I had my child through IVF which I self funded as a single woman. I've been lucky enough to have 13 months off through maternity leave and holiday. I'm due back to work next week, 24 hours over 3 days with friends looking after my son.

I hate my job, I've been there for the best part of 2 decades and I'm not looking forward to going back. So, for the past few months, I've been looking for a new, full time job. I actually got offered a job last week but because they couldn't give me my rota until half way through the 2 week training, I couldn't organise childcare so turned it down.

I have an interview next week for a different job, 9-5 Mon to Fri.

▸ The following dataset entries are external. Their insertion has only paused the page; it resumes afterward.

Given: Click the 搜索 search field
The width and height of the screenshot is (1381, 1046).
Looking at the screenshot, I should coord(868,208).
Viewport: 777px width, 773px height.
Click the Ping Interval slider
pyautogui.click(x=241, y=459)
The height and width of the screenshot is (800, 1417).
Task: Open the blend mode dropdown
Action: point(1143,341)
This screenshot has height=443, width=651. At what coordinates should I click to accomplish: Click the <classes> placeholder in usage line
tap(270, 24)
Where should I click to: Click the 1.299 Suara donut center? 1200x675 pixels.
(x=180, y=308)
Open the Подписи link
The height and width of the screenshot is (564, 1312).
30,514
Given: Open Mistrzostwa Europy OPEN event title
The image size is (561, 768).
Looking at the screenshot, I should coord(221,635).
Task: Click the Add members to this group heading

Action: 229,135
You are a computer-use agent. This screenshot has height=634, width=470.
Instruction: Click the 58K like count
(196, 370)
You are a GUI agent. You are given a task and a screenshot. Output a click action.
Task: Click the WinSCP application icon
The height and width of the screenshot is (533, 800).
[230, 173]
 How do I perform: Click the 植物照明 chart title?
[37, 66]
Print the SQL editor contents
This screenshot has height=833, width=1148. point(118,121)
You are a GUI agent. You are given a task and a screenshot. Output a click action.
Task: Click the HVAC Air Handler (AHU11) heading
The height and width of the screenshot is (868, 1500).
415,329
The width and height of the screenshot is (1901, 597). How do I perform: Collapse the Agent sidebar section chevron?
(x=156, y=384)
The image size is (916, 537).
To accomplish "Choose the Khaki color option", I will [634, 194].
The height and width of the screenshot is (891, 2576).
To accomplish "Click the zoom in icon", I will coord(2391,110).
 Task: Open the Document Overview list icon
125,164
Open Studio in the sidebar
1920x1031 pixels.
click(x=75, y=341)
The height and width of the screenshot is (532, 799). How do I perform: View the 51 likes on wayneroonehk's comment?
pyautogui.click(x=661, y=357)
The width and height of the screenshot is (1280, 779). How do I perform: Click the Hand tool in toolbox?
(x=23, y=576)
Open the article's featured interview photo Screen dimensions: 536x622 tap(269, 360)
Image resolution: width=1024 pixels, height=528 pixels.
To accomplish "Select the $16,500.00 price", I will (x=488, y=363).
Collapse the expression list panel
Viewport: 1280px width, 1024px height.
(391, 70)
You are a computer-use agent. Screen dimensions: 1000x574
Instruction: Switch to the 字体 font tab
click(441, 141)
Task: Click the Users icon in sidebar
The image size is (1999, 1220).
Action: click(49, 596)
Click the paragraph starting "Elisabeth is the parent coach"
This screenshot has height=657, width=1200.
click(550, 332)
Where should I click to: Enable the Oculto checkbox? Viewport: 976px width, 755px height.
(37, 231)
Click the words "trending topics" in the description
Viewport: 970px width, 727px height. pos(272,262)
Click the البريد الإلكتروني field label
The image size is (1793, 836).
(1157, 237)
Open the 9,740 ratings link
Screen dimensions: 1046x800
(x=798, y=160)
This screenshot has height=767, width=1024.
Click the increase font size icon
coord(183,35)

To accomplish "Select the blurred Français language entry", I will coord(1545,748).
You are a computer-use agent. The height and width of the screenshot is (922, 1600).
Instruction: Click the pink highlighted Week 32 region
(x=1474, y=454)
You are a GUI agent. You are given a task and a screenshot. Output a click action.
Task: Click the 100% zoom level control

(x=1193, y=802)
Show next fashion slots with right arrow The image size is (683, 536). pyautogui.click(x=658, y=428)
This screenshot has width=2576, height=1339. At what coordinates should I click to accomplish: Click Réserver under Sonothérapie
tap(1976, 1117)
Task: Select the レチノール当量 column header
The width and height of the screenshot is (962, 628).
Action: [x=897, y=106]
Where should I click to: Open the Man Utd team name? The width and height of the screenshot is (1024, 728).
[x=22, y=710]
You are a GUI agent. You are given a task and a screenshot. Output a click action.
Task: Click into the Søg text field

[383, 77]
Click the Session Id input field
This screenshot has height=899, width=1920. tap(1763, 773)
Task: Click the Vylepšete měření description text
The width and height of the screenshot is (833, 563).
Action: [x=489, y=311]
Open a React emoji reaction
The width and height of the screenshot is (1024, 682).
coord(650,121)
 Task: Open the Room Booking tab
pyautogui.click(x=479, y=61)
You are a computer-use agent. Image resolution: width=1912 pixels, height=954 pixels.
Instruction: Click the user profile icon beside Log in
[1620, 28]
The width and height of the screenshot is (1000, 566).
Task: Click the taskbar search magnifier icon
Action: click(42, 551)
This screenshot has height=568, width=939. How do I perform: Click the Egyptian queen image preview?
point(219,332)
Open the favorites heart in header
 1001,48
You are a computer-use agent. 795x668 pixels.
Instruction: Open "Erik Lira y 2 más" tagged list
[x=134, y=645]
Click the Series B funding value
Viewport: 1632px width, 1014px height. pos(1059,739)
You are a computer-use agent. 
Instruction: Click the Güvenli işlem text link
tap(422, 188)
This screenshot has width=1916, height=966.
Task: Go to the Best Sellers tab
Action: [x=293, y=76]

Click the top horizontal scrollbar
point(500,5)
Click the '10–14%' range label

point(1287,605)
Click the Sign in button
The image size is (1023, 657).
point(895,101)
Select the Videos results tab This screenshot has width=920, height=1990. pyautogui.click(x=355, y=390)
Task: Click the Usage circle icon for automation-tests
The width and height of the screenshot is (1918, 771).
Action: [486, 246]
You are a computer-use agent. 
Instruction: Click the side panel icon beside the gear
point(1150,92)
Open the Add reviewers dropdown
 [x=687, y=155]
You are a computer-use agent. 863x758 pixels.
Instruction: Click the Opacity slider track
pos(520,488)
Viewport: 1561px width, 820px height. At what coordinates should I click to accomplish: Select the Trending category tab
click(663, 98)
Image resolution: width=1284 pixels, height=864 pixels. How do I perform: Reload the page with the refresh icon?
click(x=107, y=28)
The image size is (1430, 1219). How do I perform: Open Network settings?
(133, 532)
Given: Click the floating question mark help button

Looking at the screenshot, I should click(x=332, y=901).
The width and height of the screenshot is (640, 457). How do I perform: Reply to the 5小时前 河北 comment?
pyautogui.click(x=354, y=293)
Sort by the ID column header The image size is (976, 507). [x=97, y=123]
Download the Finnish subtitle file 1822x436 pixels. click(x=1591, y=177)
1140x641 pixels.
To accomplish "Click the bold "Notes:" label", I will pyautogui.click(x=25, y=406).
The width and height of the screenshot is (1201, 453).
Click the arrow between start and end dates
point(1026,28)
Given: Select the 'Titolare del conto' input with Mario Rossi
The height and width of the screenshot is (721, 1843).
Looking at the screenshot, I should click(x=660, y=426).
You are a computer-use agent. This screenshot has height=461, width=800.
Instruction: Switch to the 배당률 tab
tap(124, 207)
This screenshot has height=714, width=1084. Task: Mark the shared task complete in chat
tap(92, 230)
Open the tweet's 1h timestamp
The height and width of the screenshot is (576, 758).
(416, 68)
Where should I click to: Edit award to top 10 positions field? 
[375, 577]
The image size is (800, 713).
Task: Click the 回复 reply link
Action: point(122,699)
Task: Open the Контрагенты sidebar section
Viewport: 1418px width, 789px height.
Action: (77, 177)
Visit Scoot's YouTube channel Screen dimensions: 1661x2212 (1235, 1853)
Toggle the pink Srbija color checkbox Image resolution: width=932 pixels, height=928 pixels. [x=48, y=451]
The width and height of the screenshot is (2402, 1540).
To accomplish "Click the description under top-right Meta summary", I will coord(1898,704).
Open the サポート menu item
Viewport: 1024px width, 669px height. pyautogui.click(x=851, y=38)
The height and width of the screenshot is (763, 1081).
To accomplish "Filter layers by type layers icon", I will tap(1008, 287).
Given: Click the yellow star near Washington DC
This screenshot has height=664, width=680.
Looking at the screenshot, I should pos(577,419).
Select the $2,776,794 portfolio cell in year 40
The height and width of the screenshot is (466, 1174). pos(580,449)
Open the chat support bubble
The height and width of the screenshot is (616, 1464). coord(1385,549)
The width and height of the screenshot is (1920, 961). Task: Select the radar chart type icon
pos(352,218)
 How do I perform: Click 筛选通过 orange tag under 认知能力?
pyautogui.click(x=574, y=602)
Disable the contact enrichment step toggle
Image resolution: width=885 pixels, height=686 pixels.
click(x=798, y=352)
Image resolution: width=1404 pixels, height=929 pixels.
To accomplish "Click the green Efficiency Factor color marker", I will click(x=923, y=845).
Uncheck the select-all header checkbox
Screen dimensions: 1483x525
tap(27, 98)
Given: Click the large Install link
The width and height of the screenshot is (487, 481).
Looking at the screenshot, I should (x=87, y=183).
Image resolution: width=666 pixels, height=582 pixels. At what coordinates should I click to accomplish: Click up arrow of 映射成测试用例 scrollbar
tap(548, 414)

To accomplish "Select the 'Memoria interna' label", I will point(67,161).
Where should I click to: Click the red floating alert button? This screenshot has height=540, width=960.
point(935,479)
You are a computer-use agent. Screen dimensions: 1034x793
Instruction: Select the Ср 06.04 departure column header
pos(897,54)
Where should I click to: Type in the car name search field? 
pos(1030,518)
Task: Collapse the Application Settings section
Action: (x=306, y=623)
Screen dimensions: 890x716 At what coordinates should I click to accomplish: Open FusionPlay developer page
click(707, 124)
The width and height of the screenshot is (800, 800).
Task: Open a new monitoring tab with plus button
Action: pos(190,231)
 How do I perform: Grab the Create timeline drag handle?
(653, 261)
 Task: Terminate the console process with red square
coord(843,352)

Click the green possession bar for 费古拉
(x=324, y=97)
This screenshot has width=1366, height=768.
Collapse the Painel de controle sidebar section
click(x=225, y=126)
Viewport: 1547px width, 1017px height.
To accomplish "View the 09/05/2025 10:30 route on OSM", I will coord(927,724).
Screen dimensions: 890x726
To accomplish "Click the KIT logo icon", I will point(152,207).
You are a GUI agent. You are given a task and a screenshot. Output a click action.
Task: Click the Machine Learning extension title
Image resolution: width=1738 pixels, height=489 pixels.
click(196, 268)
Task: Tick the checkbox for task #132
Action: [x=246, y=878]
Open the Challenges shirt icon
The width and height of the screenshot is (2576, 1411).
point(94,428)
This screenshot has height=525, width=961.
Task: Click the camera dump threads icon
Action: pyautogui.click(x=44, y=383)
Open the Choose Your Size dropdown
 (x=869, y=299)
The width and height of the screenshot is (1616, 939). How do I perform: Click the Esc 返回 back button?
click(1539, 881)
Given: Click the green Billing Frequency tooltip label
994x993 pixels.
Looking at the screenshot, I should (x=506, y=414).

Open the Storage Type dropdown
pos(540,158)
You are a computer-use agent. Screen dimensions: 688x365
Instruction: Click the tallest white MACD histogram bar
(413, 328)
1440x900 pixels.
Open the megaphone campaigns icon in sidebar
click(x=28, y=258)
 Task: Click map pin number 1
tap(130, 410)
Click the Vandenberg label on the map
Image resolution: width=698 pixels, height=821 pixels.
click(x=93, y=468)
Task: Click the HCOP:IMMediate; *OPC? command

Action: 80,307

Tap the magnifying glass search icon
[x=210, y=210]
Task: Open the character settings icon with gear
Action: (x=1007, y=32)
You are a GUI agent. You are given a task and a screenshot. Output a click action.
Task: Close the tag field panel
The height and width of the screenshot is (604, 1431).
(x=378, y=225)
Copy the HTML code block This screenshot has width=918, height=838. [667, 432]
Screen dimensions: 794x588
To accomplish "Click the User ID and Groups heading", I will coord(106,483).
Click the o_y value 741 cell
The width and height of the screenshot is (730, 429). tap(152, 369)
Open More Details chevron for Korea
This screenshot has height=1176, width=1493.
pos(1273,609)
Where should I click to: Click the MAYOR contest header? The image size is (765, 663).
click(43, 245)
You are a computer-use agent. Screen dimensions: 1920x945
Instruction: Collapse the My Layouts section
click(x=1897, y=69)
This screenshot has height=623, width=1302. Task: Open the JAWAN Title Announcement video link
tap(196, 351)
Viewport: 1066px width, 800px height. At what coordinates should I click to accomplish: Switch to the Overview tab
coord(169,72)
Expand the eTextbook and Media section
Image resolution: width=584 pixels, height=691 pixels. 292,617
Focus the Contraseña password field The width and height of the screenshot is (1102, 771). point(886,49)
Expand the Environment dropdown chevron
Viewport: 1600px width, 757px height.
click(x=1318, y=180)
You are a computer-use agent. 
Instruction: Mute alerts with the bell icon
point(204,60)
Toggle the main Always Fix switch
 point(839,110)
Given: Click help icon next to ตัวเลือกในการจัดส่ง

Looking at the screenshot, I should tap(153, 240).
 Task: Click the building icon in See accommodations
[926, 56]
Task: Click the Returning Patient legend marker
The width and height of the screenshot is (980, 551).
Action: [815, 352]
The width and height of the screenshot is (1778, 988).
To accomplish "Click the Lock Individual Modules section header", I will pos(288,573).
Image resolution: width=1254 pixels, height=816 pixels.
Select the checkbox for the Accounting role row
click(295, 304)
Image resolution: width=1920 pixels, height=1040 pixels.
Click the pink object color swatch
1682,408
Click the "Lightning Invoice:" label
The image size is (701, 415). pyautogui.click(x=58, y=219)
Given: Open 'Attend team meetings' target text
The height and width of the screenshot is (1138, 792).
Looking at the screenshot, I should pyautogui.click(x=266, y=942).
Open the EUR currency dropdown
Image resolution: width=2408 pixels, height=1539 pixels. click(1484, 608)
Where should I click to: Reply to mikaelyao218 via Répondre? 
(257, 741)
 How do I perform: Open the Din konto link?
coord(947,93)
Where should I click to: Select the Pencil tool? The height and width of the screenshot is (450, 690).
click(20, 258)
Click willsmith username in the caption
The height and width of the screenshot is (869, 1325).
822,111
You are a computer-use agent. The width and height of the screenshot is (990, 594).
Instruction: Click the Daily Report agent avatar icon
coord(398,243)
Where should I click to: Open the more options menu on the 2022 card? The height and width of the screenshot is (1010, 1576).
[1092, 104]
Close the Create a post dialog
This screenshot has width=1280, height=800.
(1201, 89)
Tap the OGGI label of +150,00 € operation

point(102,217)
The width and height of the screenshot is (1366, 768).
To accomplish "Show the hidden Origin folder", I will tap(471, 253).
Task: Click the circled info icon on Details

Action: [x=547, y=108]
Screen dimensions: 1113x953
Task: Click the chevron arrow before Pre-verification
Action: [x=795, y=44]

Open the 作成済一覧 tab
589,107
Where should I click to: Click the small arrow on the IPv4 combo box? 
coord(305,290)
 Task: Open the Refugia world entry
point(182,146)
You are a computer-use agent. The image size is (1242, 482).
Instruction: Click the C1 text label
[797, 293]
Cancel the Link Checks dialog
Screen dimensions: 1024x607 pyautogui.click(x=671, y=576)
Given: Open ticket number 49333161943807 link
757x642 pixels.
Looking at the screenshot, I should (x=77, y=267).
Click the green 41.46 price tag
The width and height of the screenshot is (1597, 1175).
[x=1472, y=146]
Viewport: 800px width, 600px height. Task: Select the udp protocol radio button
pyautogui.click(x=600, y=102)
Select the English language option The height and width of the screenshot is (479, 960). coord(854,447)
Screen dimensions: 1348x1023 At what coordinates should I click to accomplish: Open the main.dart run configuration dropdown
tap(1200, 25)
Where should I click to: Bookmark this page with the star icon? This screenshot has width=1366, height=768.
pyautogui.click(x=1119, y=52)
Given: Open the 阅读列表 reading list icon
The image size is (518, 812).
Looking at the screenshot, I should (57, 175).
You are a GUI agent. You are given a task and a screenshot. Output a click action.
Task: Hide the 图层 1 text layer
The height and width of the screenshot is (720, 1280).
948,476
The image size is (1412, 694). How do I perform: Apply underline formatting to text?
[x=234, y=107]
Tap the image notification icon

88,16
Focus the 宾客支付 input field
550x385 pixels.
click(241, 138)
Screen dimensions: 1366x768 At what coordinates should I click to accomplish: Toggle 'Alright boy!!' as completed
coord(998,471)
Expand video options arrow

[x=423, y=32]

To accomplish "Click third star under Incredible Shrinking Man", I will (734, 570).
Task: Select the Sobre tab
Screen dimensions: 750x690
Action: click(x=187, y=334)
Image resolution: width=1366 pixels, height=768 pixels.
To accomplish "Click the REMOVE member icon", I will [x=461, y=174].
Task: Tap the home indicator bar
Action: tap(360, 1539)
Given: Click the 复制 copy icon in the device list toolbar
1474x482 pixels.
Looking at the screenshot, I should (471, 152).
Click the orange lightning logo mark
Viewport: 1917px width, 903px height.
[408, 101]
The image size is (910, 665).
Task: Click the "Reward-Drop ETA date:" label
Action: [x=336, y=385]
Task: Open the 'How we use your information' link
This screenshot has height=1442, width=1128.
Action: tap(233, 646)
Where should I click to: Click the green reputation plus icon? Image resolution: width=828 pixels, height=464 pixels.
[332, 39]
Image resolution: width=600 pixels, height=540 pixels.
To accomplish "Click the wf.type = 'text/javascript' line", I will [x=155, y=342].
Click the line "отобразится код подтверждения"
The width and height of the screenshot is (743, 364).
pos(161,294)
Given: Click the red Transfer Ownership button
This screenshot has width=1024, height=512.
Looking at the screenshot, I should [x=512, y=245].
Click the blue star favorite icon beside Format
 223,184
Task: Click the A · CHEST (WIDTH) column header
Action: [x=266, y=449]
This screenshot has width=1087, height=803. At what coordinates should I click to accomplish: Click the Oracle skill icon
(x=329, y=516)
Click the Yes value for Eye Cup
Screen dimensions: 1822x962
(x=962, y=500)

Another thing to mention is I'm privately letting my house, I would like to get on the property ladder as I'm worried about being made homeless especially as my landlord will only give me a 6 month contract. I don't want to move to a hostel and I don't really want to be moved out of town which the council will do.

Anyway, back to the job prospect. Both my mum and my sons godmother have told me that I shouldn't get a full time job as I'm going to miss out on my child's life (even though my mum wants me to buy a house and is even helping to raise a deposit).

I've explained to both why I want a full time job but they say that I can afford to work part time. My argument is, I bet they never said this to their husbands when they went back to work after a few weeks after their kids were born. My dad missed out on loads when I was growing up but knew he had to provide for us kids and him and I have a great relationship. So, AITA?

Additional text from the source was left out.